As shown in Table 2, when the content of Mn converted to MnO ₂ is 0.3% by mass or more and 1.5% by mass or less, the reflectance is low while maintaining high mechanical strength, and the exposure accuracy is further improved. It turned out to be a possible low reflection member.

When the content of Fe converted to Fe ₂ O ₃ is A and the content of Cr converted to Cr ₂ O ₃ is B, a sample in which A / B is the value shown in Table 3 is prepared, and mechanical strength (3 (Point bending strength), specific rigidity and reflectance were measured. In addition, it produced by the method similar to Example 1 except having changed the preparation composition of the primary raw material. 57 is the sample No. in Example 2. 53, sample no. 65 shows the sample No. in Example 2. Same as 48.

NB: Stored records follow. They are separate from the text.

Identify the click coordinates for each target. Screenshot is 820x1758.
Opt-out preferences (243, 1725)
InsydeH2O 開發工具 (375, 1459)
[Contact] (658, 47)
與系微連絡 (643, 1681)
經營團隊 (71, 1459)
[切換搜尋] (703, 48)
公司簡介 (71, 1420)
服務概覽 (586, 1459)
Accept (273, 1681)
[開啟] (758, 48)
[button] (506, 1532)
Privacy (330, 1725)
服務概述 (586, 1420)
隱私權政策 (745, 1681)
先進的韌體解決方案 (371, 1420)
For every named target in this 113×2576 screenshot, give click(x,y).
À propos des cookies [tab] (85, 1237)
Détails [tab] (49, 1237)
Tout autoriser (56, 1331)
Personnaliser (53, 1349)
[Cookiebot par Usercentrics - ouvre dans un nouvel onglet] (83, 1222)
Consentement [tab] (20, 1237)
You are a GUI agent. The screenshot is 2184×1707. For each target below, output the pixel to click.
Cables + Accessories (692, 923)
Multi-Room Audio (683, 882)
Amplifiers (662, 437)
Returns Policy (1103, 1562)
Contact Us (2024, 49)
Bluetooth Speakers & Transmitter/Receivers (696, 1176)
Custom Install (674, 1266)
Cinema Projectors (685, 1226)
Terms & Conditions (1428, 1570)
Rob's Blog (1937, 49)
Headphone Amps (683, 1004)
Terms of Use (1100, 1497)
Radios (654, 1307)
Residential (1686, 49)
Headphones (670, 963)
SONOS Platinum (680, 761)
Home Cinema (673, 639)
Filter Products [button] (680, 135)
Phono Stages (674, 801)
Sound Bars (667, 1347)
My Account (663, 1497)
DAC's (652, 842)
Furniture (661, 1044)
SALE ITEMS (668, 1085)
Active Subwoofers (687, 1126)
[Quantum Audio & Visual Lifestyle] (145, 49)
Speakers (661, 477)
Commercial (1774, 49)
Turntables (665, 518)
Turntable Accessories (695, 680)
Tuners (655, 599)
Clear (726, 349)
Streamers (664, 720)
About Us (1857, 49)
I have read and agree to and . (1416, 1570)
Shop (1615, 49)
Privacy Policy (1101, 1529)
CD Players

And while calculating content of each component which comprises an alumina sintered compact by the same method as Example 1, mechanical strength (three-point bending strength), specific rigidity, and reflection are calculated by the same method as Example 1. The rate was measured.

  The results are shown in Table 3.

  As shown in Table 3, it was found that the reflectance could be further lowered by the value of A / B being in the range of 0.3 to 2.9.

  An alumina sintered body in which the content of each component constituting the alumina sintered body has the values shown in Table 4 is prepared, and the arithmetic average roughness (Ra) on the surface is the value shown in Table 4 The sample No. was subjected to grinding with different counts. 66-81 were obtained. Sample No. 73, sample No. 3 in Example 3. Same as 60, sample no. 81 shows the sample No. in Example 3. Same as 62. Further, the arithmetic average roughness (Ra) was measured in accordance with JIS B 0601-2001.

  And while calculating the content of each component which comprises an alumina sintered compact by the same method as Example 1, the reflectance was measured by the same method as Example 1.

  The results are shown in Table 4.

As shown in Table 4, when the arithmetic average roughness (Ra) on the surface is 0.2 μm or more and 1.5 μm or less, the reflectance becomes 6.0% or less, and the low reflection member that can improve the exposure accuracy can be obtained. I understood.

Claims (4)

It consists of an alumina sintered body containing an oxide of Fe, an oxide of Cr, an oxide of Ti, and an oxide of Mn. Of 100% by mass of all components constituting the alumina sintered body, Al is Al _2. The content in terms of O ₃ is 76% by mass or more, and the total of the content in which Fe is converted into Fe ₂ O ₃ and the content in which Cr is converted into Cr ₂ O ₃ is 4% or more and less than 22% by mass, Low reflection, characterized in that the content of Ti converted to TiO ₂ is 0.3% by mass or more and 5% by mass or less, and the content of Mn converted to MnO ₂ is 0.1% by mass or more and 3% by mass or less. Element. _2. The low reflection member according to claim 1, wherein the content of Mn in terms of MnO ₂ is 0.3% by mass or more and 1.5% by mass or less. The A / B is 0.3 to 2.9, where A is the content of Fe converted to Fe ₂ O ₃ and B is the content of Cr converted to Cr ₂ O _3. Or the low reflection member of Claim 2.   4. The low reflection member according to claim 1, wherein an arithmetic average roughness (Ra) on the surface of the low reflection member is 0.2 μm or more and 1.5 μm or less. 5.